Now if only I could find those people from Walmart and let them know I’m not as stupid as I look :).

Not me, but about 40 years ago a customer had her very new Triumph Spitfire towed over 100 miles to the shop where I worked. It was out of gas. In her defense, the gauge said it had 1/4 tank.

For the benefit of the uninitiated, google ‘Lucas, prince of darkness’.

Mice. / squirrels…there is an endless supply of mice and squirrels in the woods we live to eat cabin filters and wiring costing hundreds to repair and lots of traps they just run away with. Shooting doesn’t seem to help as by natural selection, the biggest and strongest and brightest keep replacing the dumb ones causing more damage.
The best solution till they get use to this is Decon…keep it in areas only they can squeeze and we have had three years of respite from them. Now, once they get immune to the poison by evolution and get big as a house, it’s time to bring Steven King and Steven Spielberg to make a horror movie.
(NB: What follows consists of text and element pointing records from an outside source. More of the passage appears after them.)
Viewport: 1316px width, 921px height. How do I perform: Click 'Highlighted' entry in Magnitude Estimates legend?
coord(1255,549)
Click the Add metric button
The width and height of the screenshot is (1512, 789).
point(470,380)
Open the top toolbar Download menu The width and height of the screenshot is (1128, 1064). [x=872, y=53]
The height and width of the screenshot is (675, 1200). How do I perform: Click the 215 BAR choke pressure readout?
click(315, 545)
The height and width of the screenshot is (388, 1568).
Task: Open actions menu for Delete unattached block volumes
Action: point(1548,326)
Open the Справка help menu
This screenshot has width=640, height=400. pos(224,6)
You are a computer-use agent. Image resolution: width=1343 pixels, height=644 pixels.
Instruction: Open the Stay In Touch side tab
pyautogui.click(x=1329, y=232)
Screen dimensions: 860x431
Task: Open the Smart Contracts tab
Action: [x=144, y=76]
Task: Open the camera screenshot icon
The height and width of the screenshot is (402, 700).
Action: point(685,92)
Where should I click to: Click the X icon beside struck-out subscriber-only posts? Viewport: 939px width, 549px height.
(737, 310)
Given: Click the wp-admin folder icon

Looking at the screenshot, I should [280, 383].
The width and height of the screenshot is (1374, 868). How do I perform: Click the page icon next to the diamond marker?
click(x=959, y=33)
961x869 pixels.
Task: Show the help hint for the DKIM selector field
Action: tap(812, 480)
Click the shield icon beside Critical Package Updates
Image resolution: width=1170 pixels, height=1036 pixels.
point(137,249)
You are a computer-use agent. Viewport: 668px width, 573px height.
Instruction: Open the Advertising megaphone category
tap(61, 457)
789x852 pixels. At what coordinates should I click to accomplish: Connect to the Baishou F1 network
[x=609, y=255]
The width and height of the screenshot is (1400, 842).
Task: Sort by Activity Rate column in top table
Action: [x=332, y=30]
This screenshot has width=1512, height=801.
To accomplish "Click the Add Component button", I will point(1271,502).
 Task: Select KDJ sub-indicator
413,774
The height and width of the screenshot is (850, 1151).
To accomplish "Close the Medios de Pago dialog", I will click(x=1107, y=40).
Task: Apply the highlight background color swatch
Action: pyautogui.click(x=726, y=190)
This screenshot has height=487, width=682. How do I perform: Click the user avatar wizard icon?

Well…it was actually my mother-in-laws problem that was silly in a way. My wife and I stayed overnight at her house and she was going to drive us to church on Sunday morning. She went out to start her vehicle and turn it around since some construction was going on in her yard. She came back in and told me her car died and would not restart. I cranked the engine for a couple of minutes and it did not sound right. I checked for fuel, air and spark and all was okay. I went around the back of the vehicle and spotted the problem. She had backed into a pile of muddy dirt and had plugged her exhaust. I removed most of the mud with a sharp stick and started the engine. The exhaust blew out the rest. We even made it to church on time.

@missileman: Some friends of mine tried the “potato in the tailpipe” trick when I was 16 and had my first car. The car was parked in my friend’s driveway, which had perhaps a 10-degree grade to it. My first car was an ancient, partially rusted out Cadillac with a 500-cid V8 torque monster in it and a single massive exhaust pipe. No catalyst or other emissions. I got in and turned the key. The engine fired right up with no hassle and I didn’t notice anything unusual except maybe a slight lag in the starter, which wasn’t really abnormal for this car on a hot day with a warm engine. My friend stopped me and explained their prank and showed me the potato, which had shot from the exhaust like a cannonball, bounced off the sidewalk, taken flight, and ended up in several pieces on the neighbor’s porch across the street, after bouncing off their house. If the aim had been a little better, it might have gone through their front picture window.

These exhaust stories bring up an episode. A friends 38’ boat had a problem starting, turns out barn swallows had built a nest in the exhaust pipe.

Many years ago I spent a summer with my grandfather who was an industrial mechanic and quite familiar with automobiles. One Sunday the owner of the service station nearby called and wanted some help with a car, the owner was from out of town and desperate. I rode to the station and found a car that I didn’t recognize with a crowd huddled around it. The station owner said he filled the car and the lady started the engine but when she released the clutch the car went backward. The car had 4 reverses and 1 forward. My grandfather adjusted the ignition and everything was back in order. The car was a Saab with a 2 cycle engine that would crank and run smoothly in the wrong direction when the point gap opened, advancing the time too far. That became a suburban legend that lasted many years.

My father-in-law had a brand new 78 Pinto and his wife complained to me that she smelled gasoline in it. When I went to look at it I found that a sheet metal clip that held 3 fusees which had been mounted in his previous car had been screwed into his trunk floor. Of course the Pinto’s “trunk floor” was just the top of the gas tank with a floor mat over it.

I have a 2001 Accord and for some reason the maintenance schedule apparently doesn’t suggest replacing the distributor cap or wires with the spark plugs (you know, the 100k mile platinum ones that cost $20 each) at the 105k service, the cap shorted out, the wires were fried and the $80 worth of new plugs got soaked after about 5 months. I’ll chalk it up to a good lesson to learn.